La orden presidencial tiene el rango de acto-ley. Podrá estar viciada constitucionalmente, pero juega en un nivel de normas muy superior.

El juez de Distrito no juega en esa liga, salvo para impedir la aplicación de la norma impugnada en la persona que lo solicitó y para nadie más. Eso se llama “principio de relatividad” de la sentencia constitucional.

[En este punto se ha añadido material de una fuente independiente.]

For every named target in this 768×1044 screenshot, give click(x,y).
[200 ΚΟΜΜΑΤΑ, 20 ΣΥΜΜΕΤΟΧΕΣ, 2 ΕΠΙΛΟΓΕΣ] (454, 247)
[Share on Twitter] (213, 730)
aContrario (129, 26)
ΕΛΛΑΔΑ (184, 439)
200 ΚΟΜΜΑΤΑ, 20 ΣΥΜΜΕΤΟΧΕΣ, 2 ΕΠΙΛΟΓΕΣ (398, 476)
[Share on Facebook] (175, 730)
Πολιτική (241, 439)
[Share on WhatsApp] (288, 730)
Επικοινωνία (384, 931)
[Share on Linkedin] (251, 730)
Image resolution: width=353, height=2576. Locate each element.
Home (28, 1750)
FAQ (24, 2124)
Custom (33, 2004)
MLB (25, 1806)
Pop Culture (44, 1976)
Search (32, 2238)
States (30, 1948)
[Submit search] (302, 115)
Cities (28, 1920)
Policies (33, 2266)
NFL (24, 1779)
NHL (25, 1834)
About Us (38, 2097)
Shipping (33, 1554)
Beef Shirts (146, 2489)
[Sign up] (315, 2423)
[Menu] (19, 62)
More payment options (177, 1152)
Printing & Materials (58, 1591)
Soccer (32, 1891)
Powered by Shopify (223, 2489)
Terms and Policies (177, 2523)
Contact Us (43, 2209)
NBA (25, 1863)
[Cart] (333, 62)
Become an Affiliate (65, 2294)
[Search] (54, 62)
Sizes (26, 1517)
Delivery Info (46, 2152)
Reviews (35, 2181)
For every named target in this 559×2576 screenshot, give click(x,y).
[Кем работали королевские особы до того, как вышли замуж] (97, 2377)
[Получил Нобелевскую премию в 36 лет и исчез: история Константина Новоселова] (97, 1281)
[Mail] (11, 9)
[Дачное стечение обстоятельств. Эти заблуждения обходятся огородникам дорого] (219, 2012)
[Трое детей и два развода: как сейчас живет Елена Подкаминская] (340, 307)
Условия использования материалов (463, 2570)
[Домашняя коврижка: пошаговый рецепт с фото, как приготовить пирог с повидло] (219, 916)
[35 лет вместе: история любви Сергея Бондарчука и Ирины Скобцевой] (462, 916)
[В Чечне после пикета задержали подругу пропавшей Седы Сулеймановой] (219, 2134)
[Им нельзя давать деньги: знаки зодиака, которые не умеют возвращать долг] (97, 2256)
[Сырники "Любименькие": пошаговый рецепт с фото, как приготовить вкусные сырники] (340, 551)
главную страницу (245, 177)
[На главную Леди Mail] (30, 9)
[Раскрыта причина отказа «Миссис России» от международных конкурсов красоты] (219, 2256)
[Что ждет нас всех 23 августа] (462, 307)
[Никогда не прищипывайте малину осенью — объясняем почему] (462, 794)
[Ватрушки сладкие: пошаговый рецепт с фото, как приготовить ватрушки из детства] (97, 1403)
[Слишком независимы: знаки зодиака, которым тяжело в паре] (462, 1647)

En un país grande, como lo es México o Estados Unidos, son centenares los jueces de Distrito y puede suceder que cada uno resuelva con criterio distinto. Eso se llama “contradicción de tesis” y con eso no quedaría en claro si la ley impugnada se anula o queda vigente, en tal o cual territorio y para tal o cual persona. Así sucedió en el caso que nos ocupa. Anulada o vigente en cada mitad del país.

Para esto, el tribunal constitucional tiene que ser supremo y, por lo tanto, único, a efecto de evitar contradicciones. Esos tribunales constitucionales únicos son las cortes supremas. Hasta su nombre las explica por sí solas.

En nuestro asunto, la Suprema Corte tan sólo resolvió que los jueces de Distrito no tienen facultades porque no es lo mismo competencia que jurisdicción. Esto es un tema muy delicado en la materia procesal.

La Suprema Corte no entró al fondo del asunto. No se pronunció sobre la constitucionalidad o inconstitucionalidad de la orden presidencial. Eso tendrá que resolverlo en otro juicio exprofeso para ello.

Mientras tanto, yo considero que están a salvo los derechos de fondo de los migrantes impugnantes y de sus hijos.

Ahora, veamos algunas sombras, una vez que vimos algunas luces. La puerta está abierta para que:

La Suprema Corte ejerza la facultad de certiorari, vocablo latino que equivale a nuestra facultad de atracción. Con ello, abordaría el fondo del asunto y tendría la plena potestad para anular la orden ejecutiva presidencial.

La Suprema Corte podría considerar que el presidente de Estados Unidos violó la enmienda 14 de su constitución, que en mucho equivale a nuestro artículo 14 constitucional. Vaya coincidencia numérica y normativa.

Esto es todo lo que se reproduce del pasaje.